### [WHAT YOU WILL DO]
(a) From the figure captions on marmot E. coli, return the passage starting at "Heat map of" and ending at "bottom of panel.", word for word.
(b) In the figure captions on marmot E. coli, why do some alleles in the Figure 2 gene trees carry the label c and others the label p? Answer in one to three sentences.

### [EXCERPT TO READ]
[Start of section]

Heat map of 22 virulence genes in 125 intestinal E. coli strains of M. himalayana. The presence of specific virulence gene was indicated by filled square with pathovar-specific colors as shown in the color legend. The strain numbers were listed at the bottom of panel.

Figure 2

Primordial virulence genes carried by intestinal commensal E. coli of M. himalayana. (A–H) Gene trees for virulence genes with early diverged alleles from Marmot E. coli. Each tree represents different virulence genes as indicated. Alleles from Marmot strains were highlighted in red color with strain names followed in brackets by number of strains and the phylogroup of the strain. Alleles on chromosome or plasmid were labeled with c or p, respectively. For lpfA, eaeA and papA, non-Marmot E. coli alleles were represented by allele type as classified in published studies. For other genes, a representative strain was used and in brackets following the strain name is pathovar type. The numbers above or below the branches represent percentage bootstrap support.

[End of section]

### [MATERIAL SHOWN]

[Start of section]

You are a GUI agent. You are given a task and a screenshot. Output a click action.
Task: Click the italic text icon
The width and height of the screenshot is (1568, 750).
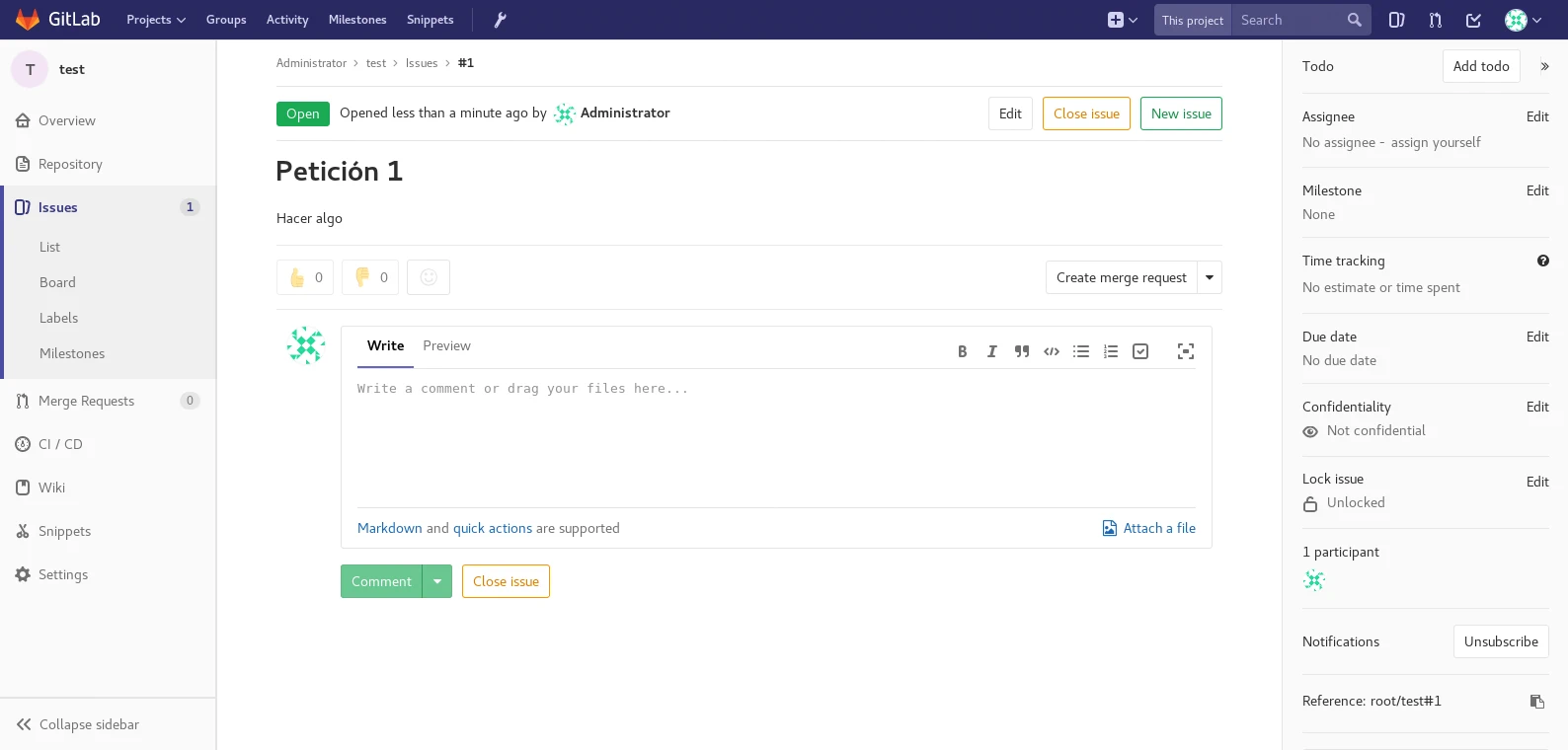pyautogui.click(x=991, y=351)
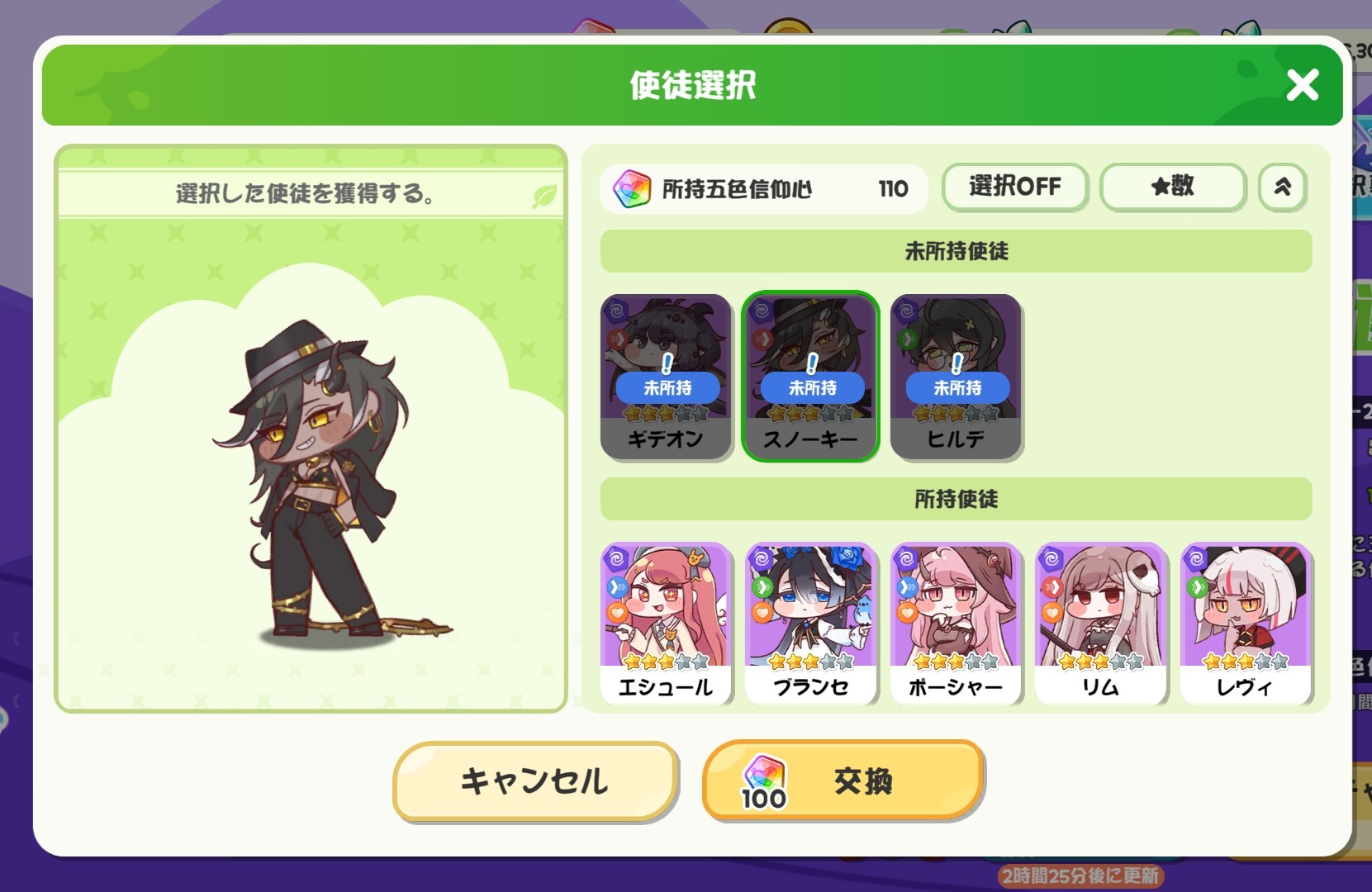Click the 未所持使徒 section header
1372x892 pixels.
click(x=956, y=251)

[End of section]

### [RESPONSES]
(a)
Heat map of 22 virulence genes in 125 intestinal E. coli strains of M. himalayana. The presence of specific virulence gene was indicated by filled square with pathovar-specific colors as shown in the color legend. The strain numbers were listed at the bottom of panel.

(b) The labels show where each allele is located. An allele marked c is on the chromosome, and an allele marked p is on a plasmid.